Сашо был необычайно возбужден, ноздри у него вздрагивали, как у зверька, попавшего в капкан.
— И представь себе, что она действительно уникальная. Сейчас вы работаете вслепую, именно это вас и держит… У тебя ведь даже никогда не было хорошего материала… А на этой центрифуге, кто знает, вы, того и гляди, откроете вирус рака. Рака человеческого организма, я хочу сказать… Это будет как землетрясение.
— И даже страшнее! — ответил Урумов, внезапно почувствовав, как по его спине пробегает какая-то смешная мальчишеская дрожь.
— Дядя, ты не можешь без такого биохимика, как Уитлоу… Хотя ты наверняка обогнал его в этой области. Даже Флеминг ничего бы не добился, если бы в дело не вмешались химики.
— В принципе ты прав, — кивнул академик. — Но и Аврамова нельзя недооценивать.
— Кто об этом говорит!.. Но Аврамов все-таки не лауреат Нобелевской премии.
— Вывеска — это еще не самое главное, мой мальчик.
— Что ты? — изумленно уставился на него Саше. — Да с этой вывеской ты их всех положишь на обе лопатки. Перед тобой сразу же откроются все двери. И все оппоненты тут же, как шавки, начнут юлить у твоих ног.
Академик засмеялся.
— Как бы ты постудил с ними на моем месте?
— С шавками? Камень на шею и в реку.
— Вполне в твоем академическом стиле! — сказал Урумов.
Но молодой человек словно бы его не слышал, радостное оживление внезапно исчезло с его лица.
— А в сущности, дядя, чем мы его встретим? Кроме моих разглагольствований в журнале, конечно.
— Ты прекрасно знаешь, чем!
— Я хочу сказать, кроме того, что ты уже опубликовал.

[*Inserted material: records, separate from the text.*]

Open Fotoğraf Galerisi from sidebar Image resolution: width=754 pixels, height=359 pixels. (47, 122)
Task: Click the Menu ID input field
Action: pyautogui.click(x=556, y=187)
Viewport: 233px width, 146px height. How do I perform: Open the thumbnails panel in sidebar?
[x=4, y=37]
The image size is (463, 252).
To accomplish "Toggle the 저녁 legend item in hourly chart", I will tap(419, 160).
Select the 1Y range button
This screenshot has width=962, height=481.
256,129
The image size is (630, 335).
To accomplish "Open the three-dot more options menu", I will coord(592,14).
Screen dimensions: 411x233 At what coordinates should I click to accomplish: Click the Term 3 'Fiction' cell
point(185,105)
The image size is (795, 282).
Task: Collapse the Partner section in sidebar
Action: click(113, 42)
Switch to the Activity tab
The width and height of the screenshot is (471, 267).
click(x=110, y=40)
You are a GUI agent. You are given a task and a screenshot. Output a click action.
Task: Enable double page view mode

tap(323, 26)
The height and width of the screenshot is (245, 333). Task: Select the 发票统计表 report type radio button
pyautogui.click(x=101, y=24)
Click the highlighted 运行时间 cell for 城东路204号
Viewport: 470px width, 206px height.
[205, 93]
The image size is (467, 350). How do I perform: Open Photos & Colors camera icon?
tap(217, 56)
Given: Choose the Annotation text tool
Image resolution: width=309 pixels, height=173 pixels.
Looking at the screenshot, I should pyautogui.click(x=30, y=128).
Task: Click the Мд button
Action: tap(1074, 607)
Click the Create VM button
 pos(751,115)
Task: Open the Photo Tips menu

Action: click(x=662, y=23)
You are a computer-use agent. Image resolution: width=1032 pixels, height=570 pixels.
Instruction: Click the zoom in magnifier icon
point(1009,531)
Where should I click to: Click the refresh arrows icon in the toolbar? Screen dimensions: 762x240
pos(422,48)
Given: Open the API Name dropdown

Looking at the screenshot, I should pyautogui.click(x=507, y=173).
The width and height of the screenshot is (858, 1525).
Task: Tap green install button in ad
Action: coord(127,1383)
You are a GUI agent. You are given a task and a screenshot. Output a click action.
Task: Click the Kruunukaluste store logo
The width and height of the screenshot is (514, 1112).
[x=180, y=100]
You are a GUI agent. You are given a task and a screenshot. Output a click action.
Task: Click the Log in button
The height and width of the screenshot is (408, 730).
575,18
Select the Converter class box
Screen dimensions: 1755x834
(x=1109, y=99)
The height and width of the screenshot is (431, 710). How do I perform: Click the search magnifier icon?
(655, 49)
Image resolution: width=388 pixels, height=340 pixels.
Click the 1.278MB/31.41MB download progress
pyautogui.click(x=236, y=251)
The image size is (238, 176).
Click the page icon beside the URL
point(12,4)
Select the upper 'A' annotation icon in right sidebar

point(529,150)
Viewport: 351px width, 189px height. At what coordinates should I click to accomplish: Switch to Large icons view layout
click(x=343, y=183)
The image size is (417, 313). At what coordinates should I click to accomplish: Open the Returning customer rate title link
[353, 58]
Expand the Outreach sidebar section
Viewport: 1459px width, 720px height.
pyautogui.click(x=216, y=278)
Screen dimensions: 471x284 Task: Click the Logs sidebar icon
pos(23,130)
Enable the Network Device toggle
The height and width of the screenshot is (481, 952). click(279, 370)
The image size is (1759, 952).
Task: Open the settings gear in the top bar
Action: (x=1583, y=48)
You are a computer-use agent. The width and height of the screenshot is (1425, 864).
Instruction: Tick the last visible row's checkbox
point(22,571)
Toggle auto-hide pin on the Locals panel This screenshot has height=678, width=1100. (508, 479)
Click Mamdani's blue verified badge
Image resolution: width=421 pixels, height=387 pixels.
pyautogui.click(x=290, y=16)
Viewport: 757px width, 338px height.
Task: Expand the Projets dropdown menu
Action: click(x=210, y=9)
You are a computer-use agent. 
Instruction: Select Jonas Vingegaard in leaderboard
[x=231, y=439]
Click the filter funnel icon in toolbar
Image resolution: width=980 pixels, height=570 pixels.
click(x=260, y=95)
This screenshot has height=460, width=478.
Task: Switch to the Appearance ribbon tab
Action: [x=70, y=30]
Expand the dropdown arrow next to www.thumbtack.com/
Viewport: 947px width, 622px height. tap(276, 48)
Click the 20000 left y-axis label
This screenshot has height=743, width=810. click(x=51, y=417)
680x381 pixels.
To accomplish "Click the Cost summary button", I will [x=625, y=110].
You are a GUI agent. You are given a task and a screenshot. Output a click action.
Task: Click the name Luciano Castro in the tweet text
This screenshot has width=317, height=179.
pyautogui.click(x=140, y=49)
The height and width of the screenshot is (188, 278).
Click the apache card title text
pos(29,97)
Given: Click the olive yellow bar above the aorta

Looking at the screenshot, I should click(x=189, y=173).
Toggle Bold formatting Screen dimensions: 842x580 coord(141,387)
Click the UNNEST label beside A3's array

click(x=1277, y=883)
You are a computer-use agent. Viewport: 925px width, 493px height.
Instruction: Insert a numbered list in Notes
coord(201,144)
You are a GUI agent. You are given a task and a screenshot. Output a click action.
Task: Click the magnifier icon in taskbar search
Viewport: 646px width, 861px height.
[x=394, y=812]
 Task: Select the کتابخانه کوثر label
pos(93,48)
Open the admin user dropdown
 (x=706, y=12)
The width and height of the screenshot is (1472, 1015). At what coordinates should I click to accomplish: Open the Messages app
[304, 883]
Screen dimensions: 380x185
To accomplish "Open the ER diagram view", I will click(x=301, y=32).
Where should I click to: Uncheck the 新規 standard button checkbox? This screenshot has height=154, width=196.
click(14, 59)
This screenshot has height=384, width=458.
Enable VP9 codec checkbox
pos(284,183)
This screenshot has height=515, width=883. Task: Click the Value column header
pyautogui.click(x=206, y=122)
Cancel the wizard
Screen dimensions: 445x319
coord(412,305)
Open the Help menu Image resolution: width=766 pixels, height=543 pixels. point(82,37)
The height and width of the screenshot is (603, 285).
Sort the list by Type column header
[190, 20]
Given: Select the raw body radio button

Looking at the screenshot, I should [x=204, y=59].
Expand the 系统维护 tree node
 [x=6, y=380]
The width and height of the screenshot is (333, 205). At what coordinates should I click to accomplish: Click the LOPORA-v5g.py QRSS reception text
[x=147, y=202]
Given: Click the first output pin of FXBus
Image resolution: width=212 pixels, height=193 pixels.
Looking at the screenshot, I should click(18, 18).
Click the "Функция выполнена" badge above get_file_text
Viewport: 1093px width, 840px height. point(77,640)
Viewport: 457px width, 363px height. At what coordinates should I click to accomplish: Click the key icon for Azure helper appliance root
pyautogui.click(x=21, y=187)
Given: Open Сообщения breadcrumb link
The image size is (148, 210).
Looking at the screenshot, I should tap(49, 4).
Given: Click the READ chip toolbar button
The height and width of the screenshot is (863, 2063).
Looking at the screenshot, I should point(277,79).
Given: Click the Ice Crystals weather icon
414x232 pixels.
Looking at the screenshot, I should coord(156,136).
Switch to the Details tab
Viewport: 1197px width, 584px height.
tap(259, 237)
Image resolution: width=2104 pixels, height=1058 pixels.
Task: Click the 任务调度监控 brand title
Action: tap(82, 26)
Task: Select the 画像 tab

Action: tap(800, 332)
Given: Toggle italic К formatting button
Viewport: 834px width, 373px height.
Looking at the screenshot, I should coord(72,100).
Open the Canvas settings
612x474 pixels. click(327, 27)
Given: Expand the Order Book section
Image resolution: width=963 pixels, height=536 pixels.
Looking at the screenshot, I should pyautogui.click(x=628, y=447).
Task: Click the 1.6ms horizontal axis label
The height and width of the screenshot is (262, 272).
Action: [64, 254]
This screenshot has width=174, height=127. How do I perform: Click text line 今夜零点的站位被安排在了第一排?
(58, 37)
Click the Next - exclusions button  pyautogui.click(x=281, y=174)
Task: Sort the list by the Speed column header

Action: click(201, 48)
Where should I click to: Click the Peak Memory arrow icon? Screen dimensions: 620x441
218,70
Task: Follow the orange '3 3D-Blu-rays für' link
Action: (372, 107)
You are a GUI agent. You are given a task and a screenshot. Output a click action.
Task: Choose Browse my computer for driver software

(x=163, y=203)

— Я довольно давно не печатался, — ответил академик. — Так что фактически он не знает и половины того, что я сделал.
Юноша снова просиял.
— Значит, ты считаешь, что мы его не разочаруем?..
— Смотря чего он от нас ждет!
— Чего он может ждать?.. Если судить по его выступлению…
— По выступлению судить не надо. В том мире идеи покупаются и продаются, как вещи. А кто же понесет на базар то, что не собирается продавать.
Молодой человек глубоко задумался.
— Кажется, я тебя понимаю, — сказал он. — И это означает, что мы, чтоб не оказаться в дураках, тоже должны покупать и продавать.
— В сущности, эти дела лично меня не касаются, — ответил дядя. — У меня нет никакого желания торговаться. Но как болгарский ученый я должен думать о престиже нашей науки.
— А за последние месяцы у тебя есть что-нибудь новенькое?
— Последние месяцы я все время ждал, когда ты задашь мне этот вопрос.
Сашо смутился. Дядя, конечно, прав, только сейчас он понял, в каком некрасивом свете выставил он себя в его глазах. Вообще-то, это вполне в его характере — дело надо доводить до конца! И конечно, не любое, а прежде всего свое собственное.
— Но, дядя, если бы ты взял меня к себе…
— Знаю, знаю! — прервал его академик. — А ты не понял, что я нарочно поставил вас на фланги… Ганнибал может еще раз оказаться правым.
Вообще, академик был явно в хорошем настроении. И не только в это утро. Он и сам не знал, с чего все началось, но чувствовал себя возродившимся. Вся внутренняя энергия, которая последние годы словно бы утекала в какие-то невидимые щели, сейчас вновь сконцентрировалась, чтобы найти выход в спокойных и уверенных действиях.
Когда Сашо ушел, Урумов позвонил Спасову. Хотя было еще только начало рабочего дня, ему ответил усталый, недружелюбный голос:
— У телефона Урумов.
— Какой Урумов? А, это вы, товарищ академик? Очень рад вас слышать.